Aqui, fica claro a incompreensão total sobre o processo revolucionário do Irã. A classe operária fez a revolução de fato, mas não havia outra direção que não os clérigos xiitas. Eles, na verdade, se mostraram uma grande força revolucionária, pois nenhum outro setor se mostrou disposto a derrubar o regime pró-imperialista do Xá. Os operários aderiram ao novo regime, pois o aiatolá era de fato uma liderança da luta contra o imperialismo. Ele não era a ala direita da revolução, mas sim a sua ala esquerda, a única que se organizou para derrubar o governo e proclamou a república. Khomeini não atacou revolucionários seculares, reprimiu a contra revolução como qualquer revolucionário faria.
Mas ainda pior é a tese da guerra do Iraque. O imperialismo usou Sadam Hussein para esmagar a revolução iraniana. Foi uma guerra por procuração para acabar com o regime nacionalista. Com base nesse argumento, o imperialismo ajuda todos os países que ele oprime, pois garante o argumento da unidade contra o imperialismo. O país apoiado pelo imperialismo nunca é vítima de uma guerra que as armas são fornecidas pelo próprio imperialismo.
Partindo da tese de que o regime do Irã é reacionário desde o seu surgimento, eles concluem que o Eixo da Resistência também é reacionário: “embora o Eixo da Resistência seja frequentemente retratado como uma aliança anti-imperialista, é essencial entender que ele serve principalmente aos interesses do regime iraniano. O apoio do Irã a esses grupos é uma forma de projetar seu poder e proteger seus próprios interesses estratégicos na região. A retórica anti-imperialista é usada para ganhar apoio popular, mas as ações do Irã são guiadas por seus próprios objetivos de poder e influência”.
Aqui, ele expressa a tese do imperialismo de que o Irã, na verdade, não é aliado na luta contra o imperialismo. Mas fato é que a libertação dos países da região é algo positivo para o Irã. Não importa qual é o interesse final dos iranianos, na prática, eles são aliados na luta contra o imperialismo. E, no fim, eles compreendem muito bem que a sua política contra os EUA deve ser internacional. Além disso, não há uma postura de dominação dos outros países, por exemplo, eles deram a tecnologia de produção de armas para o Iêmen, não é uma política de quem deseja criar um vassalo.
Seu argumento final mostra mais uma vez seu erro: “o Eixo da Resistência, enquanto se apresenta como defensor da causa palestina, é na verdade um instrumento do Irã para avançar seus próprios interesses geopolíticos. A luta contra o imperialismo e pela libertação palestina é uma causa justa e urgente, mas não pode ser confundida com os objetivos do regime iraniano. É crucial que o movimento pela Palestina mantenha sua independência e busque alianças baseadas na solidariedade de classe, e não em alianças com regimes que têm seus próprios interesses hegemônicos”.

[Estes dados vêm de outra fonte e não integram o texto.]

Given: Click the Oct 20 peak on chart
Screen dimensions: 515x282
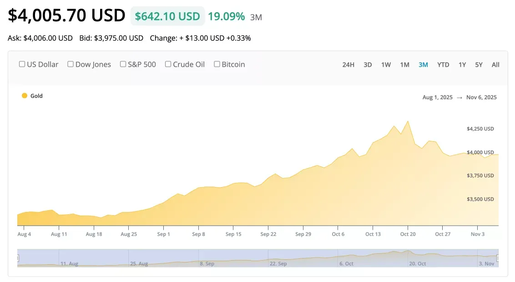Looking at the screenshot, I should 408,121.
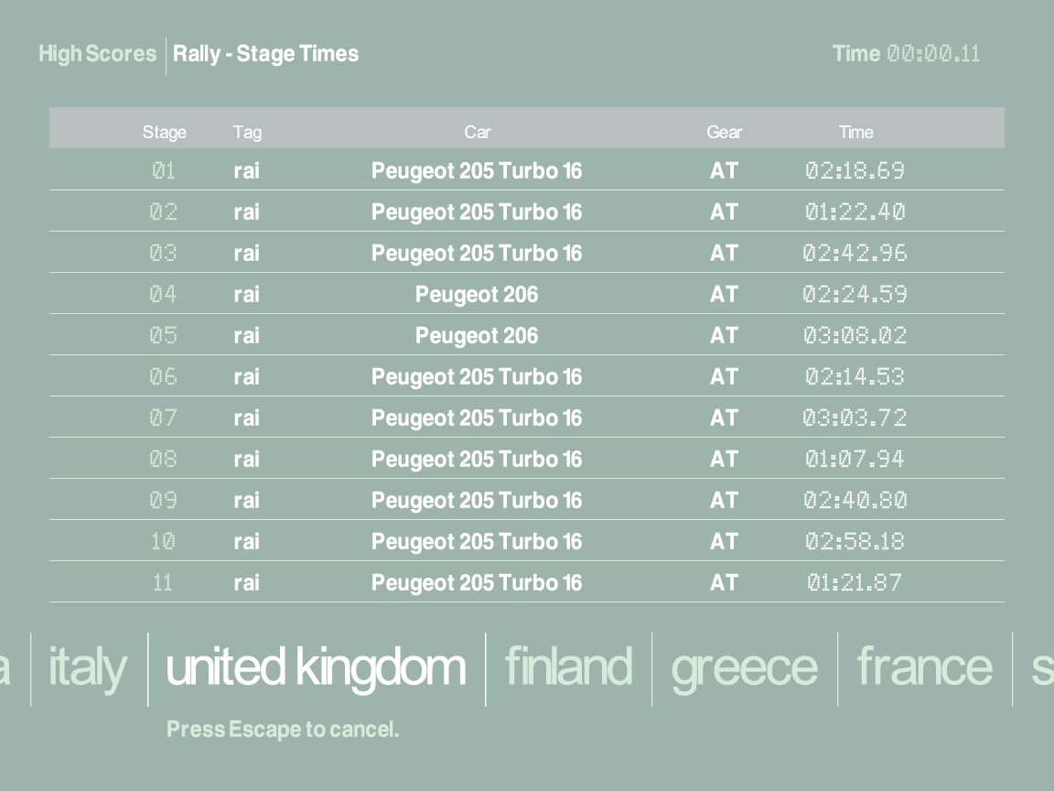Click the Press Escape to cancel text
The width and height of the screenshot is (1054, 791).
click(283, 730)
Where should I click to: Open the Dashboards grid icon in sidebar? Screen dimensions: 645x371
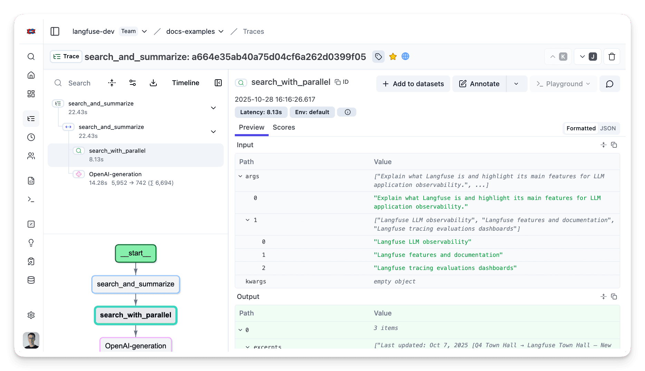click(31, 93)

O governo do Irã tem como principal inimigo no Oriente Médio o Estado de “Israel”. Ou seja, é um interesse real do Irã o fim de “Israel” e a libertação da Palestina. Sendo assim, a causa palestina, independente de ser por motivos nobres ou “egoístas” é um objetivo real do Irã. Na política, o que importa não é a ideologia e sim as forças políticas que atuam. O Irã atua pela expulsão do imperialismo em toda a região do Oriente Médio, nesse sentido, é um aliado de todos os povos do mundo, não só dos palestinos.